The Munsee () are a subtribe and one of the three divisions of the Lenape. Historically, they lived along the upper portion of the Delaware River, the Minisink, and the adjacent country in New York, New Jersey, and Pennsylvania. They were prominent in the early history of New York and New Jersey, being among the first Indigenous peoples of that region to encounter European colonizers.

Name 
The name is also spelled Minsi, Muncee, or mə́n'si·w. Munsee derives from Minsi, which in turn comes from Min-asin-ink (also Minisink), a placename that translates as "at the place where stones are gathered together."

Territory 
The Munsee originally occupied the headwaters of the Delaware River in present-day New York, New Jersey, and Pennsylvania, extending south to the Lehigh River, and also held the west bank of the Hudson River from the Catskill Mountains nearly to the New Jersey line. They were bordered by the Mohican and Wappinger on the north and east, and fellow Lenape (Delaware) on the south and southeast. They were regarded as a buffer between the southern Lenape and the Iroquois Confederacy based in present-day New York south of the Great Lakes. Their council village was Minisink, probably in Sussex County, New Jersey. The bands along the Hudson were prominent in the early history of New York, but as European-American settlements increased, most of the Munsee moved south to join their relatives along the Delaware.

History

16th and 17th centuries 
In 1669, the Munsee aided the Esopus people in attacking the Dutch colonists, and were defeated by Martin Cregier in the Esopus Wars. By a fraudulent treaty known as the Walking Purchase, the main body of the Munsee was forced to move from the Delaware River about the year 1740. They settled on the Susquehanna River, on lands assigned them by the Haudenosaunee (Iroquois, 'ökwé'ö:weh - "The only true men"). Soon afterward they moved west, joining the main Lenape settlements on the Ohio River. Most became incorporated with that group. In 1756, those remaining in New York were placed upon lands in Schoharie County and were incorporated with the Mohawk.
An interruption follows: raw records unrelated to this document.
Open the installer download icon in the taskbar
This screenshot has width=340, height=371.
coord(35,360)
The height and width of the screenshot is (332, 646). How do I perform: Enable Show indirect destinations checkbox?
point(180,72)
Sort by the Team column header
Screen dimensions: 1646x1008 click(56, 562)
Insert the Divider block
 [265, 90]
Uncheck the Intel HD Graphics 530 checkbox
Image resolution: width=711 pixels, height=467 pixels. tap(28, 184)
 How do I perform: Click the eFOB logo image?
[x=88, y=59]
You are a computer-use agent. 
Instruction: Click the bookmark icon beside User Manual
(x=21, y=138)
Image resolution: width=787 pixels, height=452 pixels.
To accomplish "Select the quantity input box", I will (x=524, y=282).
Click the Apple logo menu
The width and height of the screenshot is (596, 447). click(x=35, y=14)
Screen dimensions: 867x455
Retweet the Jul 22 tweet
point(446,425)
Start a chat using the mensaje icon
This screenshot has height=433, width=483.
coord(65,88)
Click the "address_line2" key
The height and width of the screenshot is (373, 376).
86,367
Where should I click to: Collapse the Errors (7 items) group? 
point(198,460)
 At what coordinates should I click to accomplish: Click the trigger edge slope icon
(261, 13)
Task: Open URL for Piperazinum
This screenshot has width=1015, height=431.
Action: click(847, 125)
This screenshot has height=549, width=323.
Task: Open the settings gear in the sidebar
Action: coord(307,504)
A considerable body, the Christian Munsee, who were converted by the Moravian missionaries, drew off from the rest and formed a separate organization, most of them moving to Canada during the American Revolution.

18th century 
Some Christian Munsee joined the Ojibwe and Stockbridge people in Wisconsin. The majority joined the rest of the Lenape, with whom they participated in their subsequent wars and removals.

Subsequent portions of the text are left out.